== Okuma Parçası ==

##############################

Birlik İlmi
  MAYA (6)
 

MAYA (6)
VAR FORM – YOK FORM – YAŞAMSALLAŞMA – OLAN VE OLMAKTA OLAN –GERİ DÖNÜŞ - GÖREV - SEMPOZYUM

Bütün amaç atide yaşam olması içindir. Tüm Rahmet Kaynakları, Birler İlmi’ni net bilirler ve zamanın tekniğini bilip kurtarılmış Zaman Kodları’nı hak eder, Birleşik Işık haline gelirler. Yaşamsallaşıp yarınları tohumlarlar…

Dünkü yaşam sayfalanışlarında, Yaşamsal kodlamalara katkı sunmakta çok isteksiz olanlar vardı. Onların tohumları kodlanamamıştı. Bugün onlar da artık geçip hak edilmek istemekteler. Fizik bedene sahip İnsan Varlıklar’ın ense kökleri, “yok form” varlıkların bedene girip ilim hakikiyetinde ışık yakmak üzere kodlanmalarını sağlayacak ışık kayıtları ile örülüdür. O kayıtlardan İnsan Kaynaklar’a inilebilmektedir. 

Dünyanın yaşam kayıtlarında bu bilgi yoktur. Sadece Birler İlmi’ni hak edip de öğrenenler, Birleşik Işıkları ile tohumlarını kurtarmaya indiklerinde; “var form” olanlara, enselerindeki Yüce Kaynak’tan girerler.

##############################

== Verilen Malzeme ==
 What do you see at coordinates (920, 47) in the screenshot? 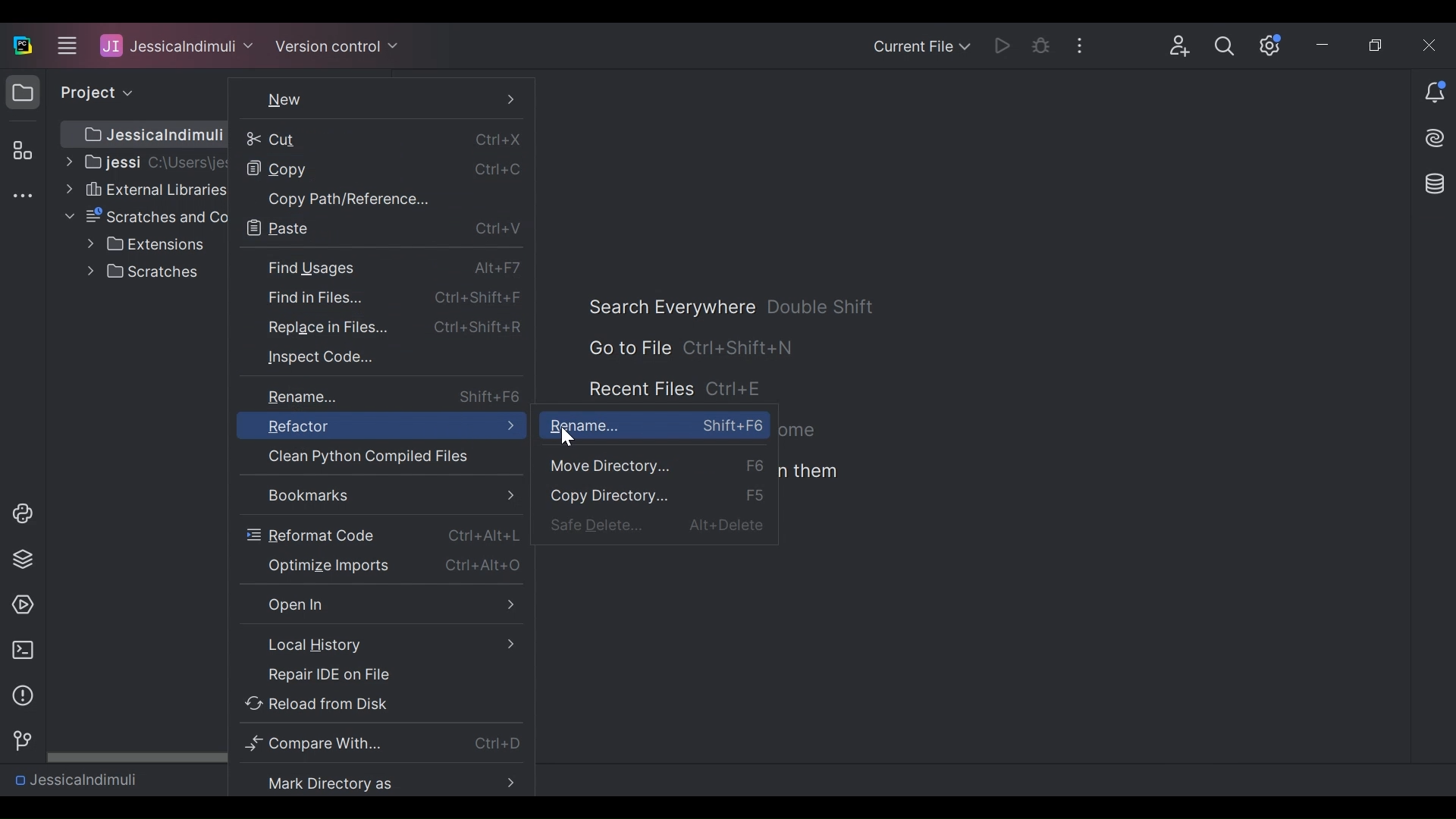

##############################

== Yapılacak İşler ==
1. Okuma parçasına göre aşağıdaki soruları yanıtlayın.
(a) Bütün amaç ne içindir?
(b) Dünkü yaşam sayfalanışlarında tohumları kimlerin kodlanamamıştı?
(c) Birler İlmi'ni hak edip öğrenenler "var form" olanlara nereden girerler?
2. Okuma parçasının devamını yazın.

== Görevlerin Yanıtları ==
1.
(a) Bütün amaç atide yaşam olması içindir.
(b) Yaşamsal kodlamalara katkı sunmakta çok isteksiz olanların tohumları kodlanamamıştı.
(c) Enselerindeki Yüce Kaynak'tan girerler.

2.
Yaşamsallaşma, Ana Kaynak’ta da bilindiği üzere yaşam sürenlerce cevherileşen birleşenlerin tohumlanmasında görevli olanlarca gerçekleştirilebilir. Ve bedensiz yaşamlar, bedenli yaşamlardan güçlenerek, kaynak yaratabilir. İşte bu nedenle “yok form” varlıklar olan o yolcular; “var formlar”daki kodlara, yeni zamanları yaşamsallaştıracak görevi tahditsiz şekilde kayıtlatmak ve tohumlatmak üzere Birlikler oluşturup geçişler yaparlar

Dünya bir Ruh Kod’dur ve bu Ruh Kod, sınırlarını kendi kayıtları ile çizer. Sınırlar çizildiğinde; girişler engellenir. İşte bu nedenle sınırların kaldırılması istenir ki o yolcular, geçip İnsan Kaynaklar’a ulaşabilsinler diye.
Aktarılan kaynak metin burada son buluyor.